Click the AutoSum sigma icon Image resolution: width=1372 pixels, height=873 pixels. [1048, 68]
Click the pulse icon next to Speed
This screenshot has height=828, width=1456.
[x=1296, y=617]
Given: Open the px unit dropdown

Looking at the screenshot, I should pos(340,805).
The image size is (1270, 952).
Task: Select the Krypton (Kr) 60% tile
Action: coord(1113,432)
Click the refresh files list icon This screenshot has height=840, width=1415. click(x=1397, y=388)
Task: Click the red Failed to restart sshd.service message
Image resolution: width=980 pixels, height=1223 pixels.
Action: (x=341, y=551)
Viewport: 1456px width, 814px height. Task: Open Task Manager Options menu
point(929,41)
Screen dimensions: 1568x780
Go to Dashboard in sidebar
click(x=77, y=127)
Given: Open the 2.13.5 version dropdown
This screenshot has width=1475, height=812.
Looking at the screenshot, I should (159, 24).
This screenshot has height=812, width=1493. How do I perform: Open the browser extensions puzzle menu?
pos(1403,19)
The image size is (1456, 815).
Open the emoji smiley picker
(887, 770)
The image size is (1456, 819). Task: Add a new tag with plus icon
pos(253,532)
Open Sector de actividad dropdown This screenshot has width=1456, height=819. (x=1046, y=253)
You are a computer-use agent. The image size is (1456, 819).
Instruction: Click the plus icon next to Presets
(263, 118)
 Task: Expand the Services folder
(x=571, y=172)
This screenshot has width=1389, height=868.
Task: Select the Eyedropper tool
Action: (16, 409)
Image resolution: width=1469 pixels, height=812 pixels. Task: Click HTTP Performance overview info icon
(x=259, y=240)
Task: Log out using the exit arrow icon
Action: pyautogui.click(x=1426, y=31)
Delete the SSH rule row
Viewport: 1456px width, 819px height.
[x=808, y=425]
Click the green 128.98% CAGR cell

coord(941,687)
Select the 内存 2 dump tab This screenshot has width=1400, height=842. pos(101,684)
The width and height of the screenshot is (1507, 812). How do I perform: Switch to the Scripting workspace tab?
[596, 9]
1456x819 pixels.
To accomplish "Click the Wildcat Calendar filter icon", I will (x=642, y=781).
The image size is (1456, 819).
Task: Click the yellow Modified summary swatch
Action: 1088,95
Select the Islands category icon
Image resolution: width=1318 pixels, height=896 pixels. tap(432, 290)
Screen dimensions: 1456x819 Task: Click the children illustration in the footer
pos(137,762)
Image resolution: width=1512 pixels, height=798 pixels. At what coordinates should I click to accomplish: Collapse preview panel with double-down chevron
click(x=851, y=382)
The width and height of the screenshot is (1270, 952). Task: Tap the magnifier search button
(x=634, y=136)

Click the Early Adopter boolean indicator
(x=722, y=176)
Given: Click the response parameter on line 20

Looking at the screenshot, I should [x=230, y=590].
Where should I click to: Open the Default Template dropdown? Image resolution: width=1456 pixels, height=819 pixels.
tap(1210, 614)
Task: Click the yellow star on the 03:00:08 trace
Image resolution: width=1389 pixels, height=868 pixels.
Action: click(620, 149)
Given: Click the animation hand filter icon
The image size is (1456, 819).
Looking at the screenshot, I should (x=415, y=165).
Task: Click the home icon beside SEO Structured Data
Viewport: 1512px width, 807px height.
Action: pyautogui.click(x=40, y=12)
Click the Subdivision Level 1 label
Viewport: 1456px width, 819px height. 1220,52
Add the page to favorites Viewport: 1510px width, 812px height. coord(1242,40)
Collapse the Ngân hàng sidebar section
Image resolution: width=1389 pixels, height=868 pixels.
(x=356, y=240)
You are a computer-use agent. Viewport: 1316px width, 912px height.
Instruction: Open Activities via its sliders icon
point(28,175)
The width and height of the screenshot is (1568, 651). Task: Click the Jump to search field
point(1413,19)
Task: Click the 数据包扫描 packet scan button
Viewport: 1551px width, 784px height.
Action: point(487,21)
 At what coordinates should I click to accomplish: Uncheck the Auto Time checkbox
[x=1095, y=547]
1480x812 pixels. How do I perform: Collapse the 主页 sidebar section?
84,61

★ ★ ★ ★

What the exercise asks ->
From the records above, repeat exactly the lines from the one with "The image size is (1456, 819). Task: Add" through the one with "Select the 内存", both included.

Output below ->
The image size is (1456, 819). Task: Add a new tag with plus icon
pos(253,532)
Open Sector de actividad dropdown This screenshot has width=1456, height=819. (x=1046, y=253)
You are a computer-use agent. The image size is (1456, 819).
Instruction: Click the plus icon next to Presets
(263, 118)
 Task: Expand the Services folder
(x=571, y=172)
This screenshot has width=1389, height=868.
Task: Select the Eyedropper tool
Action: (16, 409)
Image resolution: width=1469 pixels, height=812 pixels. Task: Click HTTP Performance overview info icon
(x=259, y=240)
Task: Log out using the exit arrow icon
Action: pyautogui.click(x=1426, y=31)
Delete the SSH rule row
Viewport: 1456px width, 819px height.
[x=808, y=425]
Click the green 128.98% CAGR cell

coord(941,687)
Select the 内存 2 dump tab This screenshot has width=1400, height=842. pos(101,684)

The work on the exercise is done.